Definitions vary across vendors, but the operational boundary is consistent: the risk is not just the prompt itself, it is the chain from request to data source to generated answer. Guidance from the NIST Cybersecurity Framework 2.0 supports this kind of event-based thinking by emphasizing access, logging, and data protection across workflows. In practice, prompt-to-disclosure analysis helps teams decide what the model may retrieve, what it may summarize, and what it must refuse to reveal.

The most common misapplication is treating the prompt as harmless input while ignoring the connected tools and retrieval scope, which occurs when organisations validate the user interface but not the downstream data path.

Examples and Use Cases

Implementing prompt-to-disclosure controls rigorously often introduces latency and review overhead, requiring organisations to weigh safer retrieval against faster assistant responses.

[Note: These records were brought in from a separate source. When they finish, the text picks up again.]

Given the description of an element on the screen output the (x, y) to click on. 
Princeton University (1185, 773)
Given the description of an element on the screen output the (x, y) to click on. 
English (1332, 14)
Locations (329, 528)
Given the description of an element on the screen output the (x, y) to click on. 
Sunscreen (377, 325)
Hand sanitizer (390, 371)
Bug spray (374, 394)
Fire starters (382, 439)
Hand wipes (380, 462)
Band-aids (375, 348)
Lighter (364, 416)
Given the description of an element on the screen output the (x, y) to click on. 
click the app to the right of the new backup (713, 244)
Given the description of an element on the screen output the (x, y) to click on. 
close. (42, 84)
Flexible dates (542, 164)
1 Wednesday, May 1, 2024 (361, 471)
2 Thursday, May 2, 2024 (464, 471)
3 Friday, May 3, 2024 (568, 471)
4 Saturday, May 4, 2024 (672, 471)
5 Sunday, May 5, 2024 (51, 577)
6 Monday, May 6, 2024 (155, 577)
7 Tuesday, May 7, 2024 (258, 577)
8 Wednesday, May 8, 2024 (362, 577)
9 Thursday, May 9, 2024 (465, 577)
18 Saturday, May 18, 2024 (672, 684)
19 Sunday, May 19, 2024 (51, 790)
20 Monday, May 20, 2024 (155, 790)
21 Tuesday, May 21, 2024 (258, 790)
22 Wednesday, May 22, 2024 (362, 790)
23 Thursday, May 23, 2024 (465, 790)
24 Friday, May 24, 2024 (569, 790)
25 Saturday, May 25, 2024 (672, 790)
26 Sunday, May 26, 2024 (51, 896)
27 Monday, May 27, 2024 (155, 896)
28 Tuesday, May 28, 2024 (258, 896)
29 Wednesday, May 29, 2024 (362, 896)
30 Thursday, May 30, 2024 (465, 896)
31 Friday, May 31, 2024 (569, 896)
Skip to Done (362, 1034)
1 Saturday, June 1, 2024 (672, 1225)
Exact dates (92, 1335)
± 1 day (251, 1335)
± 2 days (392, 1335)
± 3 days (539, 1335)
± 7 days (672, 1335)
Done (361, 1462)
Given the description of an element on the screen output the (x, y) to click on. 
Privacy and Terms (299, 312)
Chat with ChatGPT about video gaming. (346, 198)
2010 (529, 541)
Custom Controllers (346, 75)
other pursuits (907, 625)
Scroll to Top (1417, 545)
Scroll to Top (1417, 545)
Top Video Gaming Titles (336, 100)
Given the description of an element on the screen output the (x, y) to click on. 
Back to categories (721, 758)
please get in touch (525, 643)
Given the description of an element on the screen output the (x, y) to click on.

  • A customer-support agent asks a chatbot for account details, and the model retrieves a knowledge article that includes internal case notes or embedded secrets.
  • An engineer prompts an AI assistant to “summarize the deployment issue,” and the tool chain pulls logs that contain API keys from a recent incident.
  • An internal assistant connected to a document store answers a policy question by quoting a restricted contract clause that should have been access-controlled at retrieval time.
  • A workflow agent uses a prompt to query a service account inventory, and the response reveals privileged system names that should be segmented from general users.
  • As covered in the Ultimate Guide to NHIs, poor visibility and misconfigured vaults make retrieval paths especially dangerous when secrets are spread across tools rather than centralized.

In these cases, the prompt is only the starting signal. The actual disclosure risk depends on tool permissions, retrieval filters, output policy, and whether the system can distinguish between allowable context and material that should never be surfaced.

Why It Matters in NHI Security

Prompt-to-disclosure paths matter because NHI incidents often emerge through overbroad machine access rather than direct human abuse. When an agent, API key, or service account can reach sensitive stores, a single prompt may trigger a chain that exposes credentials, personal data, or operational details with little forensic clarity. NHI Mgmt Group data shows that 79% of organisations have experienced secrets leaks, with 77% of these incidents resulting in tangible damage, which is exactly why disclosure paths deserve identity-level controls, not only content moderation.

Practitioners should align this term with least privilege, retrieval scoping, logging, and output filtering. The goal is to ensure that the agent can only disclose what it is explicitly authorized to see, and only in the contexts where disclosure is justified. This maps cleanly to the NIST view of controlled access and monitored system behavior, especially when prompts are routed into tools that operate with persistent credentials. Organisations typically encounter the consequences only after an assistant has already revealed restricted content in a ticket, chat transcript, or incident summary, at which point prompt-to-disclosure path analysis becomes operationally unavoidable to address.

Standards & Framework Alignment

This section maps relevant standards and security frameworks to the operational risks and controls described in this guidance.

OWASP Non-Human Identity Top 10 address the attack and risk surface, while NIST CSF 2.0 and NIST AI RMF set the governance and control requirements practitioners need to meet.

Framework Control / Reference Relevance
OWASP Non-Human Identity Top 10 NHI-04 Prompt-triggered disclosure is a core NHI access-path and output-leakage risk.
NIST CSF 2.0 PR.AC-1 Access control and monitoring apply to prompt-driven retrieval and disclosure chains.
NIST AI RMF AI risk management addresses sensitive output, misuse, and data exposure across AI workflows.

Restrict agent tool scope and prevent prompts from exposing secrets or restricted data in outputs.